*** Data to use Section Begins ***

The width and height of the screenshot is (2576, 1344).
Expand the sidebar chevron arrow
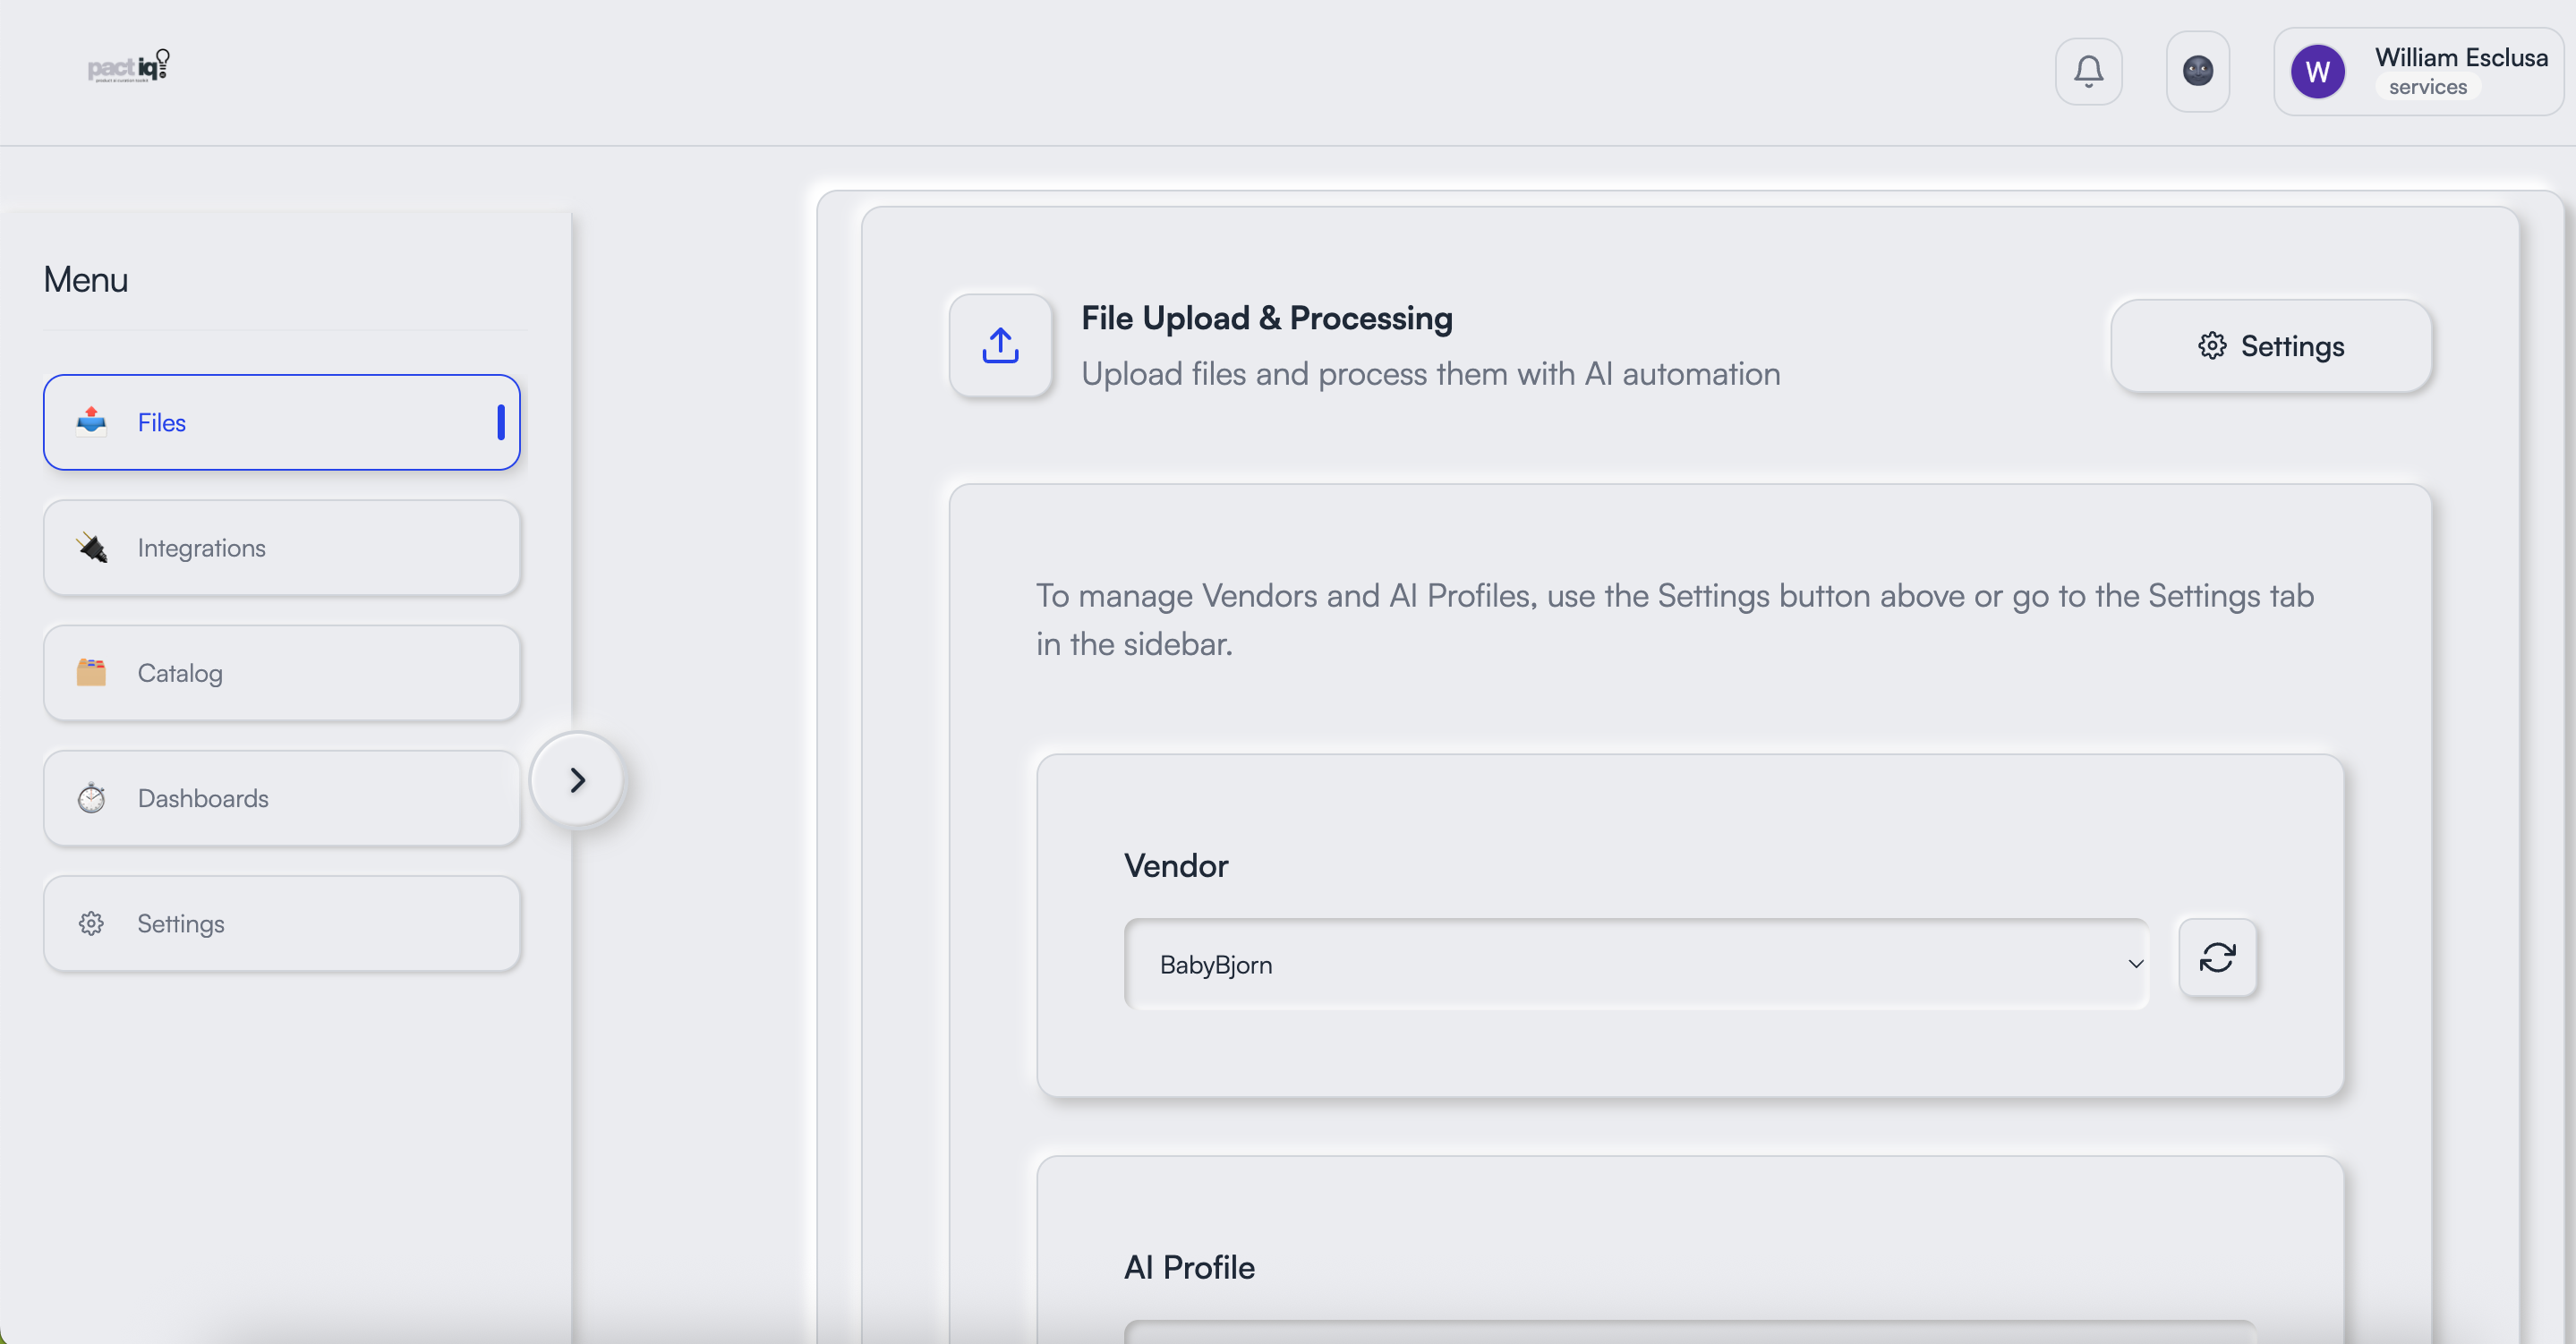pyautogui.click(x=577, y=780)
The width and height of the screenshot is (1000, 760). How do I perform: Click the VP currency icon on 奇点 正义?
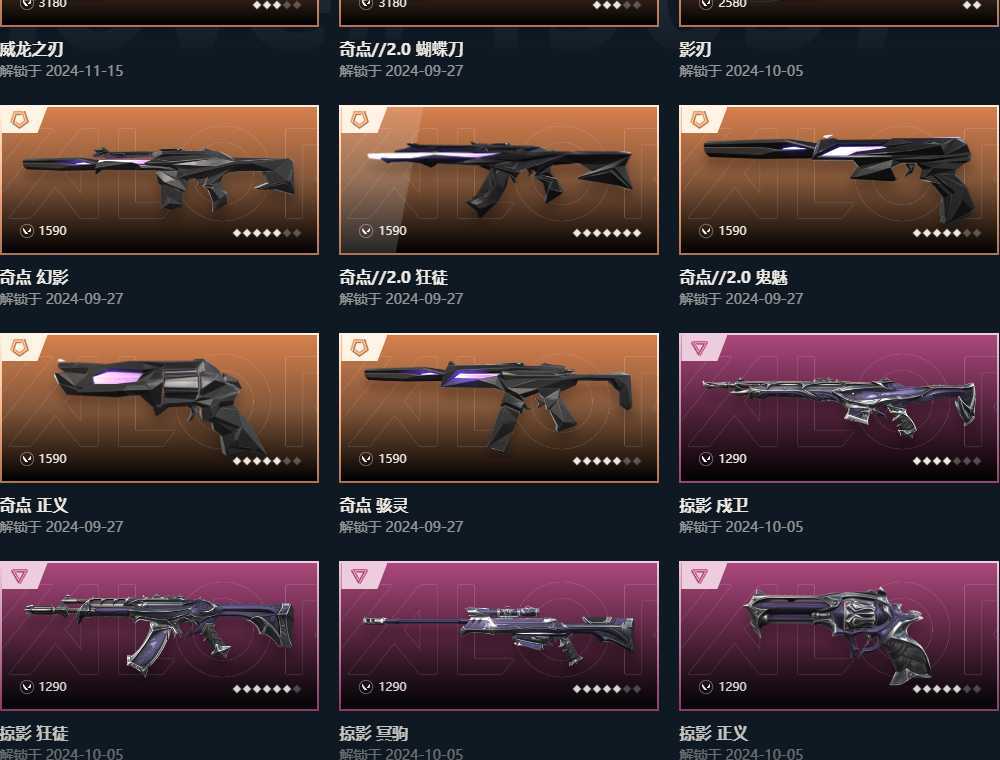pyautogui.click(x=27, y=459)
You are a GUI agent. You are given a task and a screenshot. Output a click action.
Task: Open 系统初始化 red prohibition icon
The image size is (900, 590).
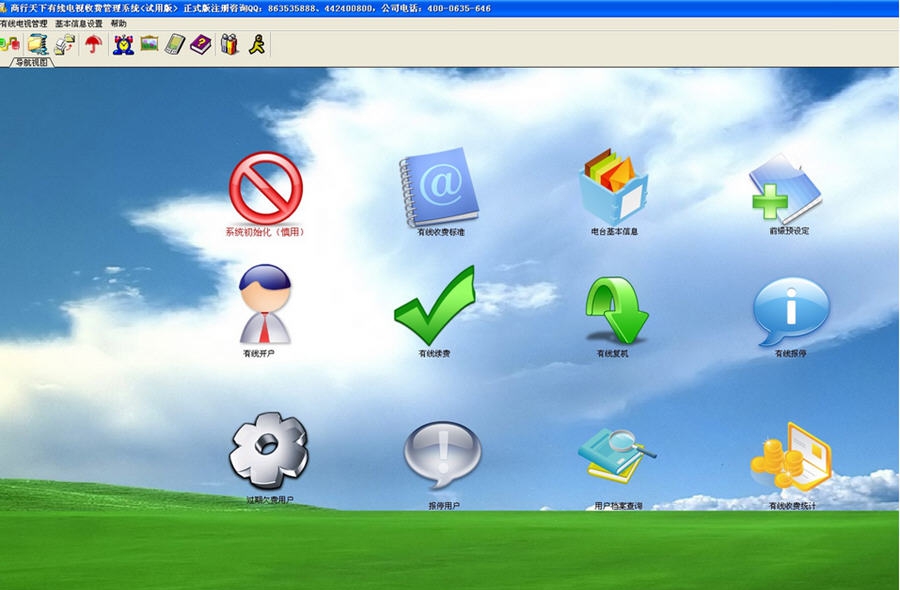tap(265, 187)

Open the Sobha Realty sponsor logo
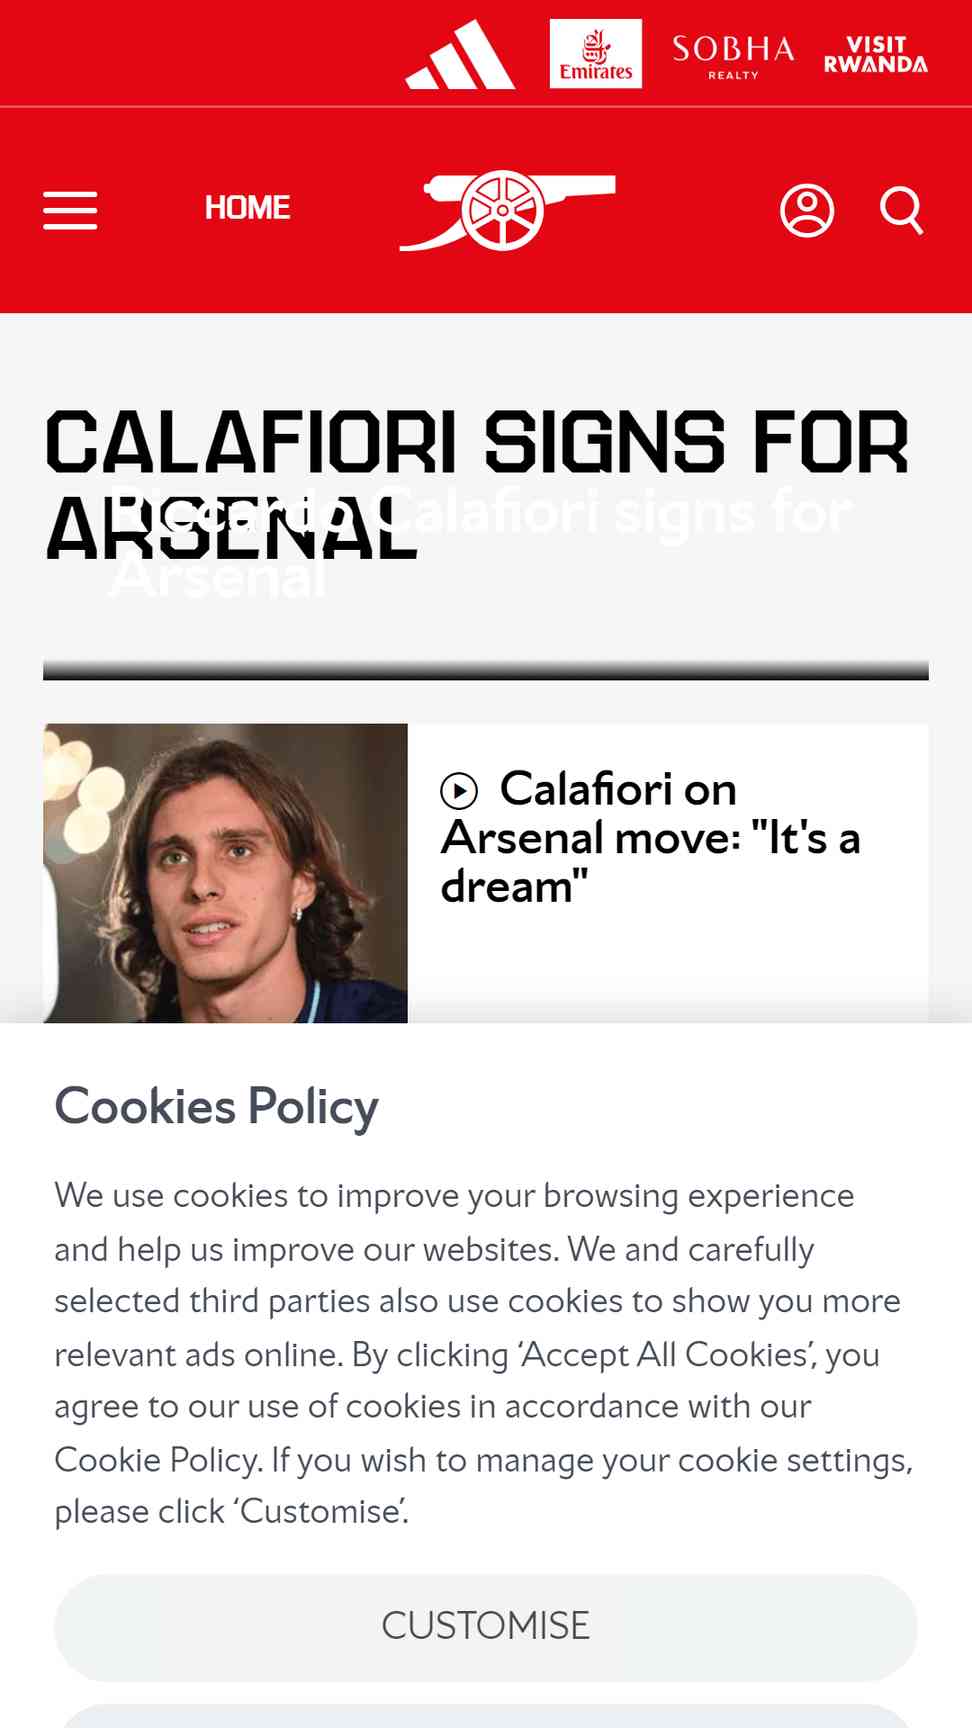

*** Data to use Section Ends ***

Set the records down again word for word; the pictures stay out.

Response area
The width and height of the screenshot is (2576, 1344).
Expand the sidebar chevron arrow
pyautogui.click(x=577, y=780)
The width and height of the screenshot is (1000, 760). How do I perform: Click the VP currency icon on 奇点 正义?
pyautogui.click(x=27, y=459)
You are a GUI agent. You are given a task and a screenshot. Output a click action.
Task: Open 系统初始化 red prohibition icon
The image size is (900, 590).
tap(265, 187)

Open the Sobha Realty sponsor logo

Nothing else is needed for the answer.